'Não
podemos deixar a brutalidade se naturalizar'
Por André
Singer*
O
que está acontecendo no Brasil? Cabeças cortadas em presídios, mulheres arrastadas
até a morte, linchamentos malucos que viram parte do cotidiano. É certo que o
país sempre foi muito violento por baixo da capa cordial, terna e alegre
--verdadeira, mas parcial--, usada para construir uma ideologia adequada aos
trópicos. Só que agora a brutalidade parece exacerbada.
O
que torna estranho o aumento do brutalismo, como o denominou o jornalista Janio
de Freitas em coluna recente, é que houve, na última década, uma evidente,
ainda que moderada, melhoria das condições sociais. As famílias mais pobres
passaram a receber um auxílio que, embora pequeno, aliviou a miséria e abriu
janelas de esperança para os seus filhos. Os jovens tiveram acesso a empregos
com carteira assinada, ainda que de baixa remuneração e em condições precárias.
Os
salários subiram, a começar do mínimo, que teve uma valorização da ordem de
70%. Mesmo depois de três anos de baixo crescimento do PIB, as categorias
organizadas continuam a conseguir aumentos reais. Nos primeiro trimestre de
2014, de 140 convenções coletivas realizadas, 97% registraram concessão de
ganhos acima da inflação (ver dados em bit.ly/agsind). São ganhos pequenos, com
apenas 33% desses dissídios representando elevação real maior do que 2%, mas
ganhos, enfim.
Pode-se
argumentar que tais avanços significam pouco em face do tamanho da pobreza e da
desigualdade brasileiras, o que não deixa, também, de ser verdade. Porém
deve-se considerar que tendo conseguido mantê-los ao longo de toda uma década,
os efeitos são cumulativos. A esta altura já existe toda uma geração formada em
ambiente menos excludente.
Por
que, então, os traços de barbárie social, nos quais é possível enxergar a
perversidade específica que a escravidão legou, não vão sendo atenuados? É como
se em um contexto de lento desafogo, as relações fossem tomadas por uma onda
barbarizante, quando se esperava um progresso civilizatório, mesmo que
incremental.
Com
sinceridade, não sei responder à pergunta. Percebo que, no fundo, ela sequer
está bem formulada, pois o que estou chamando aqui de brutalismo deve encobrir
fenômenos muito diferentes entre si.
Estou
convicto de apenas uma coisa: é preciso politizar o problema. Os candidatos e
os partidos precisam por a questão da violência em suas agendas.
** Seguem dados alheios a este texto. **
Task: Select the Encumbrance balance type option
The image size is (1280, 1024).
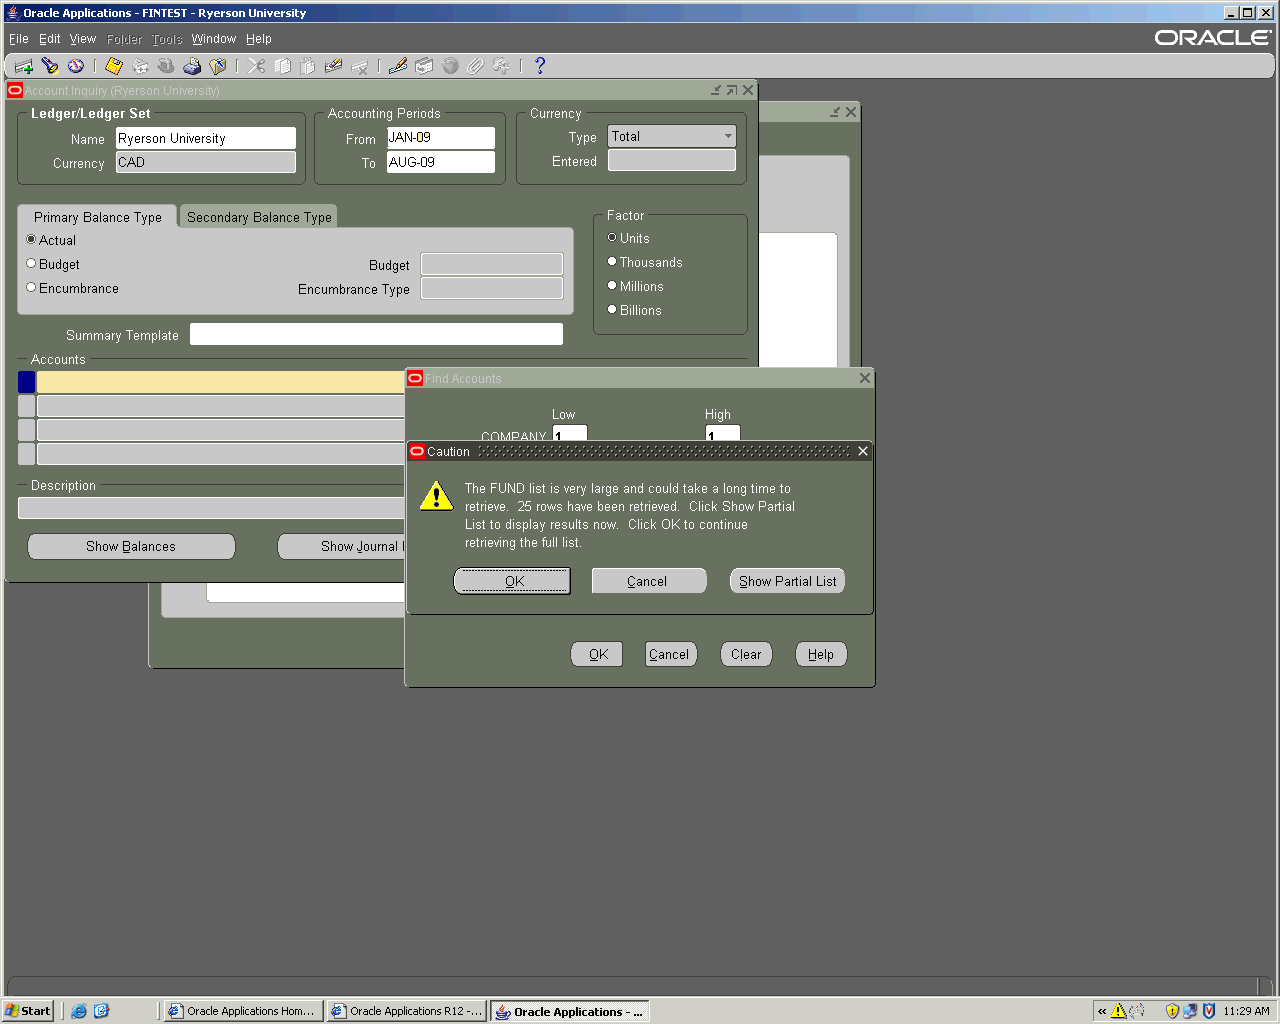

O Estado deve
desenhar novas políticas públicas a respeito. As instituições e organizações da
sociedade que estiverem do lado da civilização precisam refletir a atuar sobre
o assunto.
O
pior que pode acontecer é deixarmos a brutalidade se naturalizar, enquanto cada
um se esconde em casa, tentando fingir que o mundo lá fora não existe.